Sara simply sat down, and looked, and looked again.

“It is exactly like something fairy come true,” she said; “there isn't the least difference. I feel as if I might wish for anything—diamonds and bags of gold—and they would appear!
That
couldn't be any stranger than this. Is this my garret? Am I the same cold, ragged, damp Sara? And to think how I used to pretend, and pretend, and wish there were fairies! The one thing I always wanted was to see a fairy story come true. I am
living
in a fairy story! I feel as if I might be a fairy myself, and be able to turn things into anything else!”

It was like a fairy story, and, what was best of all, it continued. Almost every day something new was done to the garret. Some new comfort or ornament appeared in it when Sara opened her door at night, until actually, in a short time, it was a bright little room full of all sorts of odd and luxurious things. And the magician had taken care that the child should not be hungry, and that she should have as many books as she could read. When she left the room in the morning, the remains of her supper were on the table, and when she returned in the evening, the magician had removed them, and left another nice little meal. Downstairs Miss Minchin was as cruel and insulting as ever, Miss Amelia was as peevish, and the servants were as vulgar. Sara was sent on errands, and scolded, and driven hither and thither, but somehow it seemed as if she could bear it all.

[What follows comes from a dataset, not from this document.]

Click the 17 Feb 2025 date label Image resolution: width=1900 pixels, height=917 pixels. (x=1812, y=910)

The delightful sense of romance and mystery lifted her above the cook's temper and malice. The comfort she enjoyed and could always look forward to was making her stronger. If she came home from her errands wet and tired, she knew she would soon be warm, after she had climbed the stairs. In a few weeks she began to look less thin. A little color came into her cheeks, and her eyes did not seem much too big for her face.

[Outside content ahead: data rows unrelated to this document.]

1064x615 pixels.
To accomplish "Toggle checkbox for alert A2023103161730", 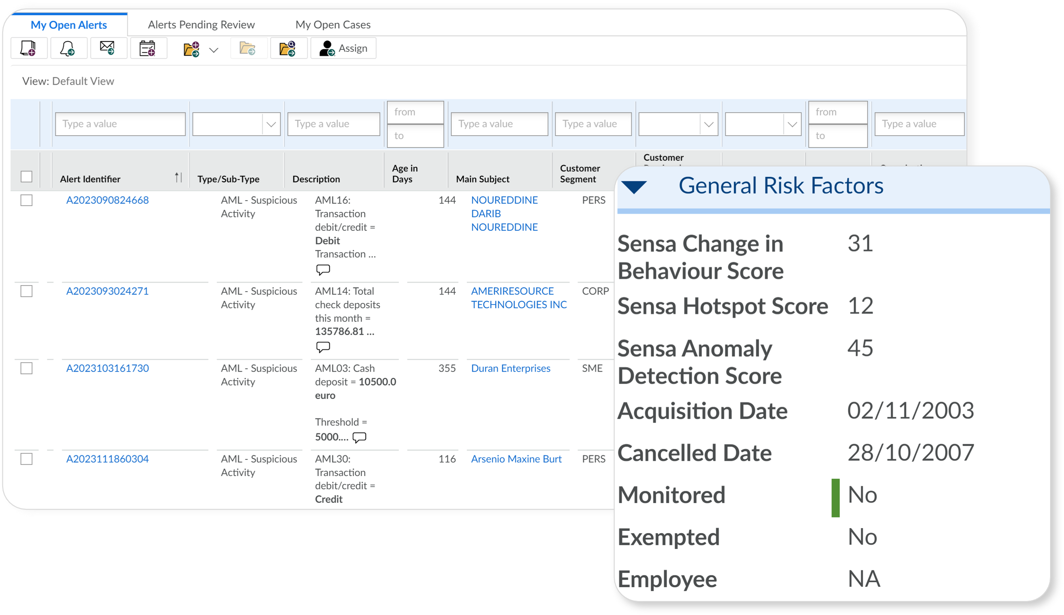I will pos(27,368).
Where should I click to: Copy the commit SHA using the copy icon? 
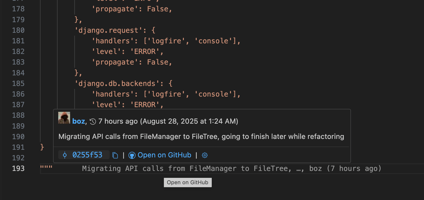[115, 155]
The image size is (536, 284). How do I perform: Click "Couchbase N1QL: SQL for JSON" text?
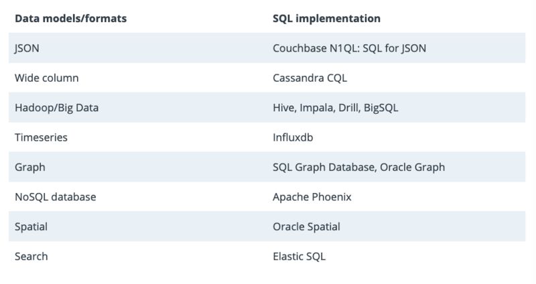pyautogui.click(x=349, y=48)
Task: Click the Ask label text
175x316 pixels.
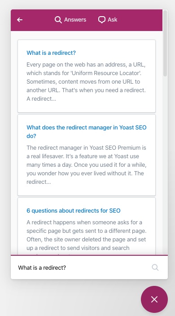Action: point(113,20)
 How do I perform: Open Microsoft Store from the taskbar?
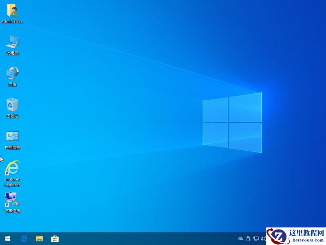point(55,239)
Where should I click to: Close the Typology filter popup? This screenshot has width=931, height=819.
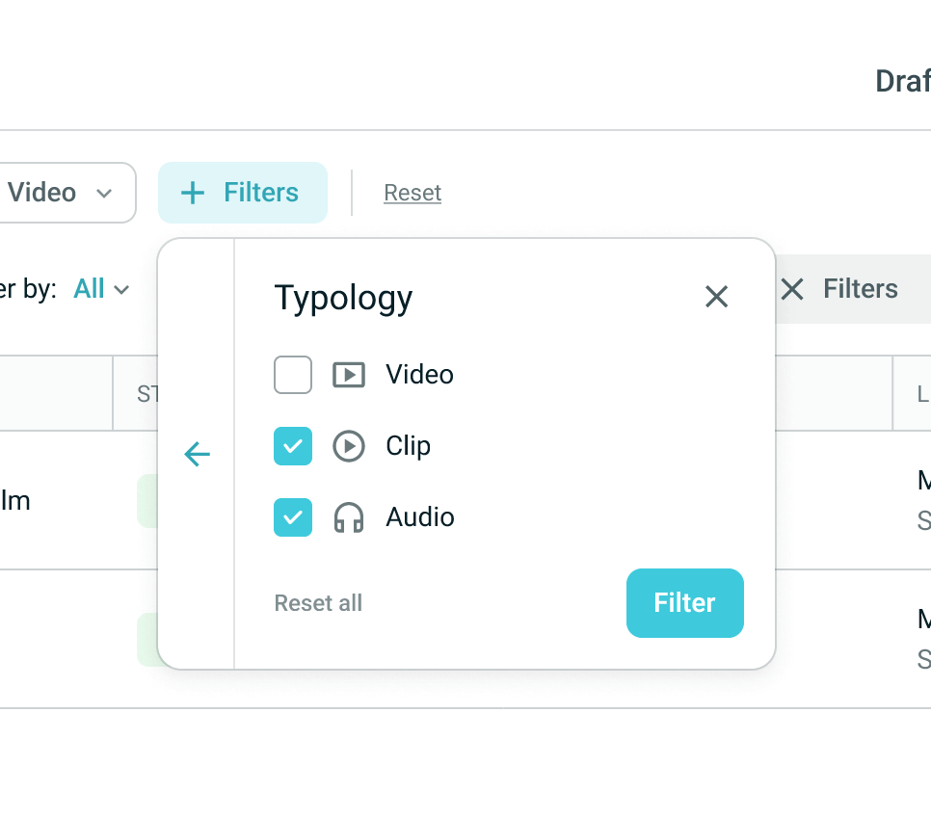pyautogui.click(x=716, y=297)
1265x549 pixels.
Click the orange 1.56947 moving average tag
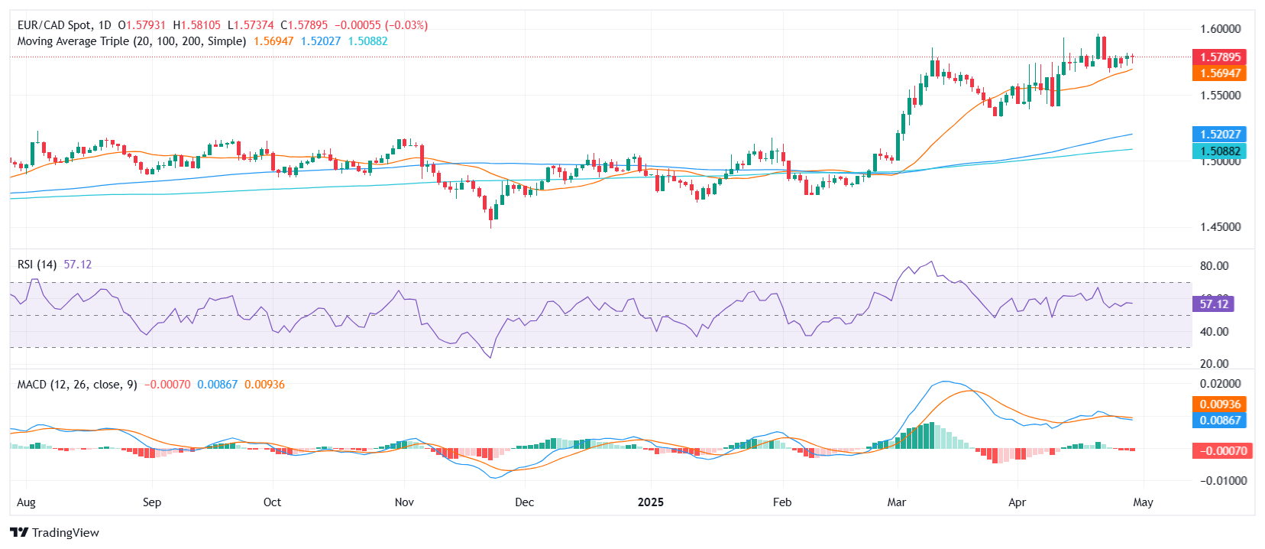[x=1219, y=73]
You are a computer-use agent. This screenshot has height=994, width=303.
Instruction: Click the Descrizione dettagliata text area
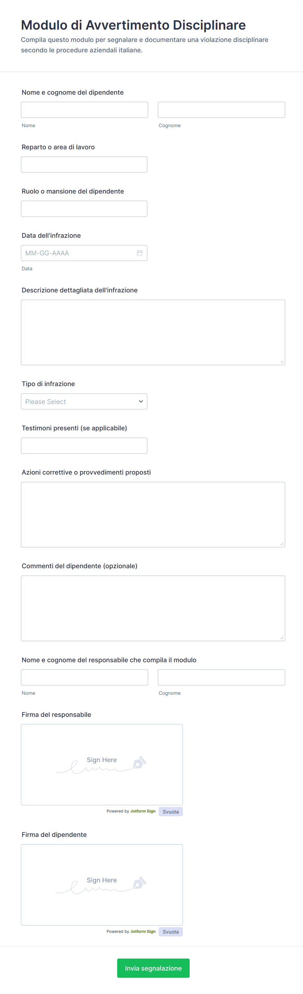point(153,333)
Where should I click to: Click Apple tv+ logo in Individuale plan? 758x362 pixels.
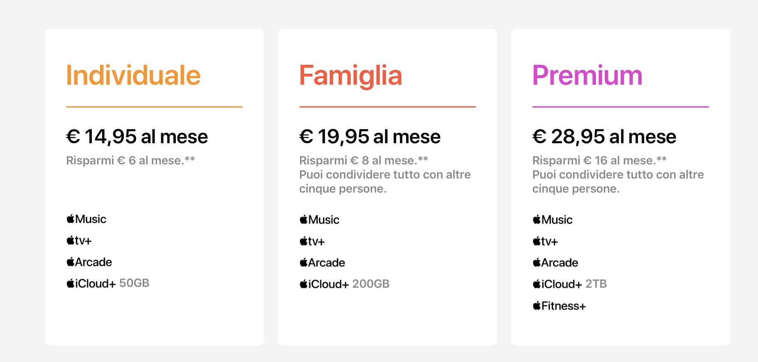point(79,241)
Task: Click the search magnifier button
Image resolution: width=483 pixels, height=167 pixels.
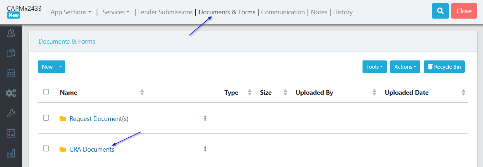Action: coord(440,11)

It was just when this was beginning to be so apparent that Miss Minchin sometimes stared at her questioningly, that another wonderful thing happened. A man came to the door and left several parcels. All were addressed (in large letters) to “the little girl in the attic.” Sara herself was sent to open the door, and she took them in. She laid the two largest parcels down on the hall-table and was looking at the address, when Miss Minchin came down the stairs.

“Take the things upstairs to the young lady to whom they belong,” she said. “Don't stand there staring at them.”

“They belong to me,” answered Sara, quietly.

“To you!” exclaimed Miss Minchin. “What do you mean?”

“I don't know where they came from,” said Sara, “but they're addressed to me.”

Miss Minchin came to her side and looked at them with an excited expression.

“What is in them?” she demanded.

“I don't know,” said Sara.

“Open them!” she demanded, still more excitedly.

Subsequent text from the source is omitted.